(Beginning of RECORDS PROVIDED)

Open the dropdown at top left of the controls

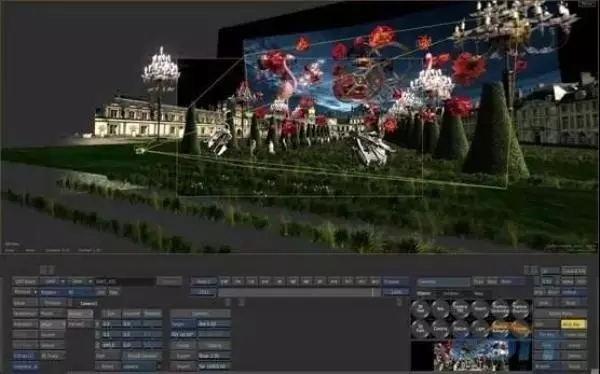(25, 282)
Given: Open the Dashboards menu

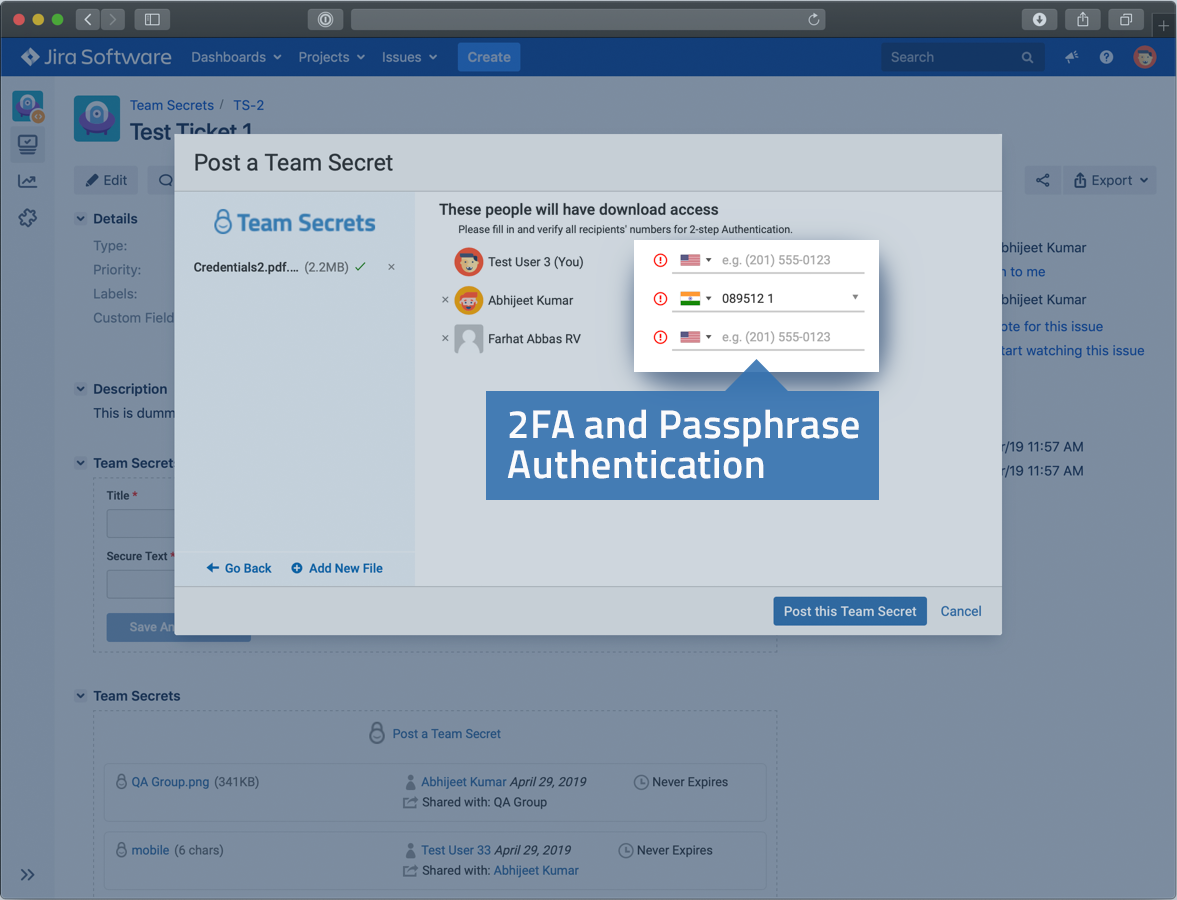Looking at the screenshot, I should (x=236, y=57).

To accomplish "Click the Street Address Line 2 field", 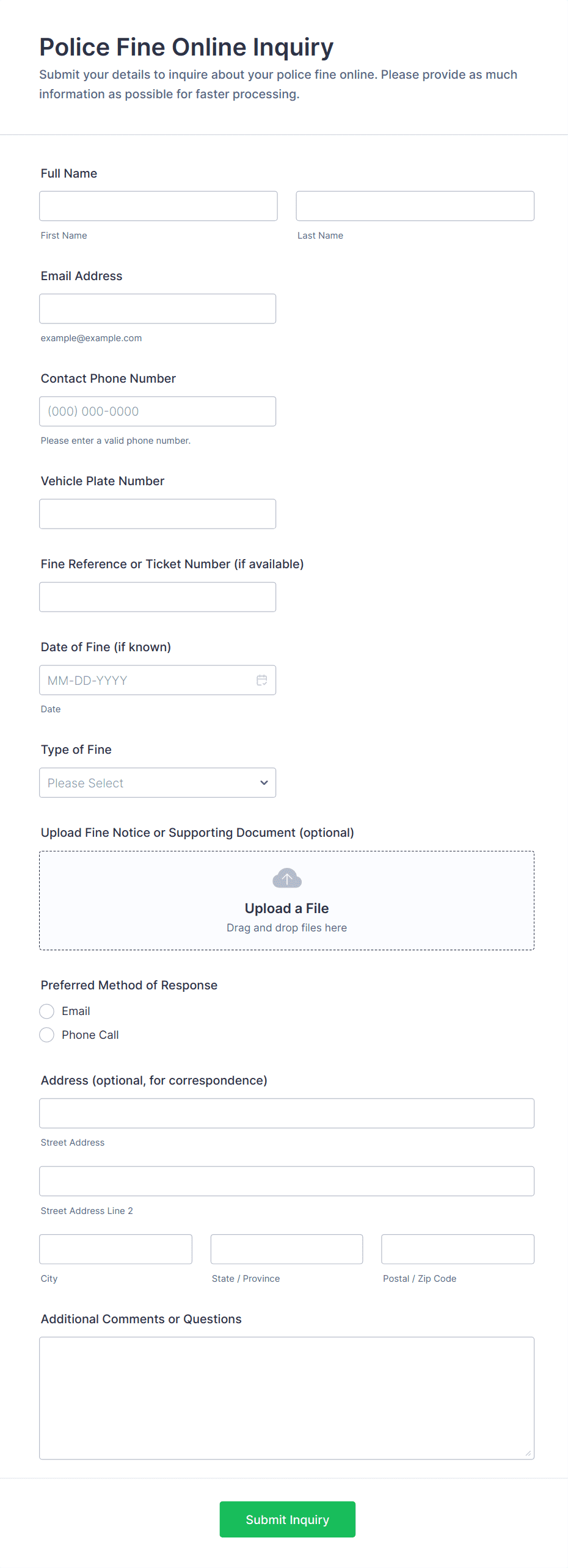I will (286, 1181).
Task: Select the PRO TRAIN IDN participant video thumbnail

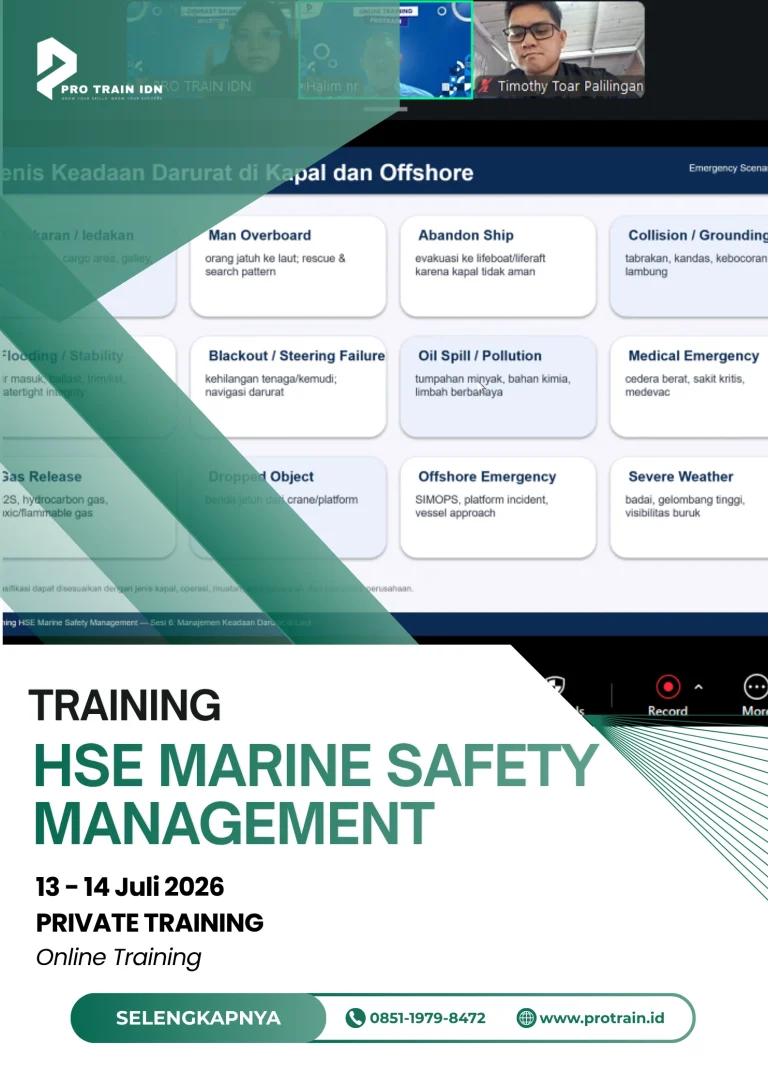Action: [212, 49]
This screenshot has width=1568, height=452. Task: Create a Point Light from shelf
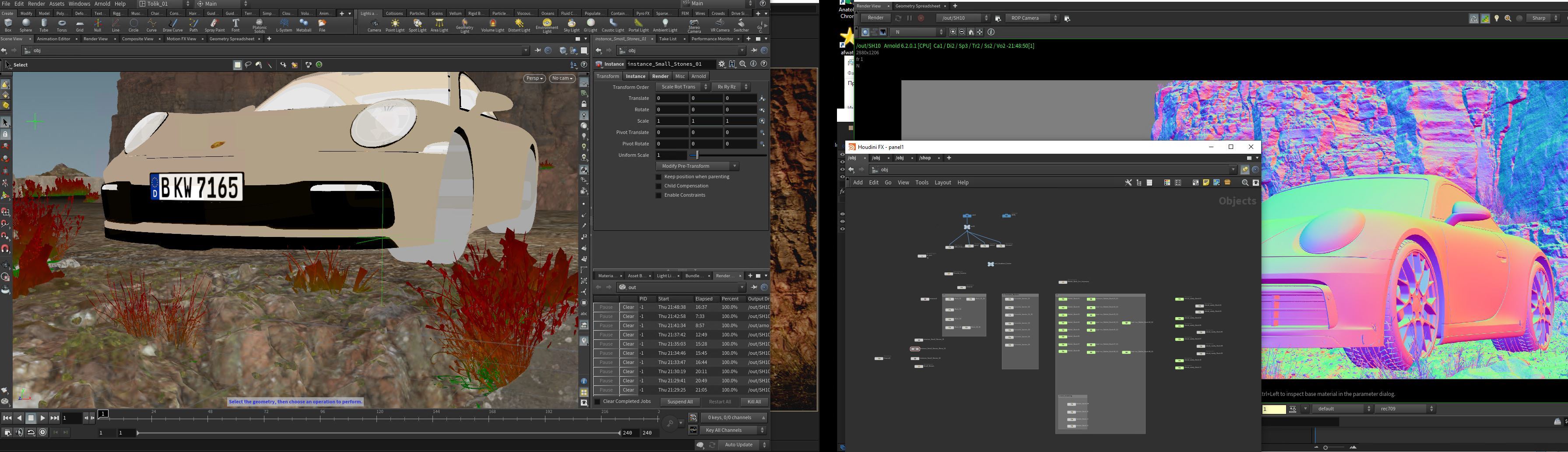pyautogui.click(x=395, y=25)
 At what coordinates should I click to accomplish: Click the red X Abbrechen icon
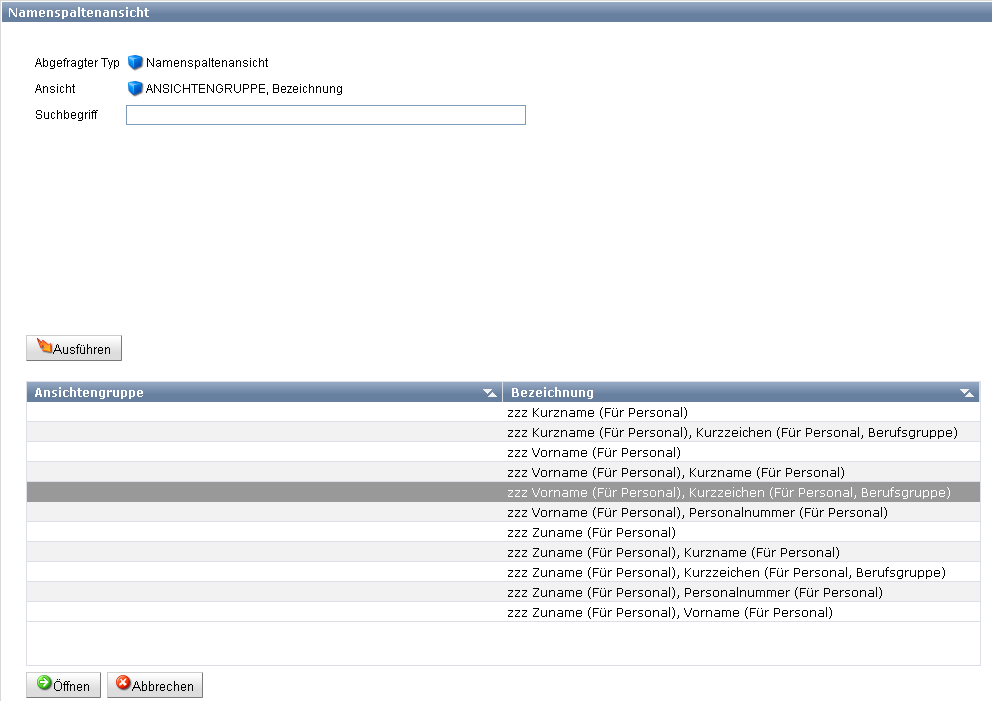[124, 684]
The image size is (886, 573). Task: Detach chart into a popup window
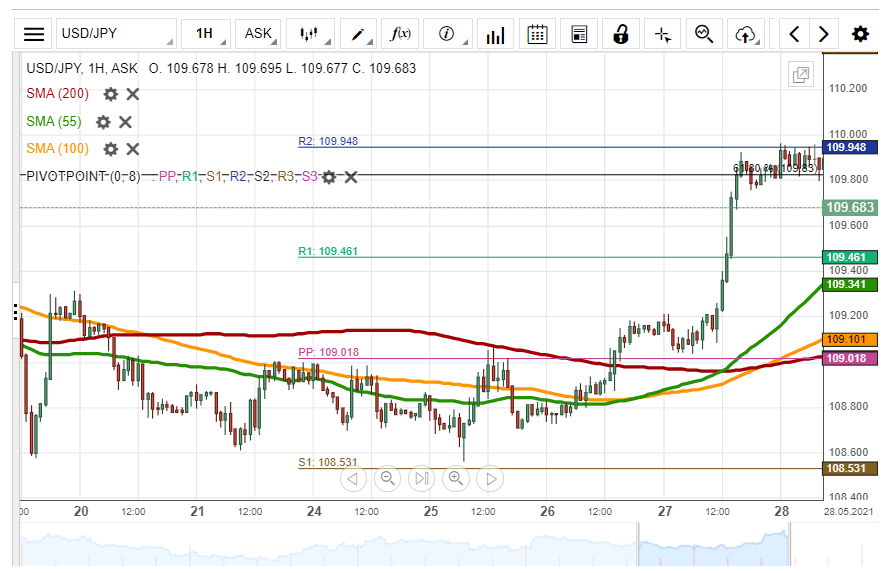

(End of RECORDS PROVIDED)

YOUR OBJECTIVE: The answer must be the lines above from the line that contains "This screenshot has" to the final line of the data, word for word, with no pictures.

WRITTEN RESPONSE:
This screenshot has width=1568, height=452. Task: Create a Point Light from shelf
pyautogui.click(x=395, y=25)
 At what coordinates should I click to accomplish: Click the red X Abbrechen icon
[124, 684]
The image size is (886, 573). Task: Detach chart into a popup window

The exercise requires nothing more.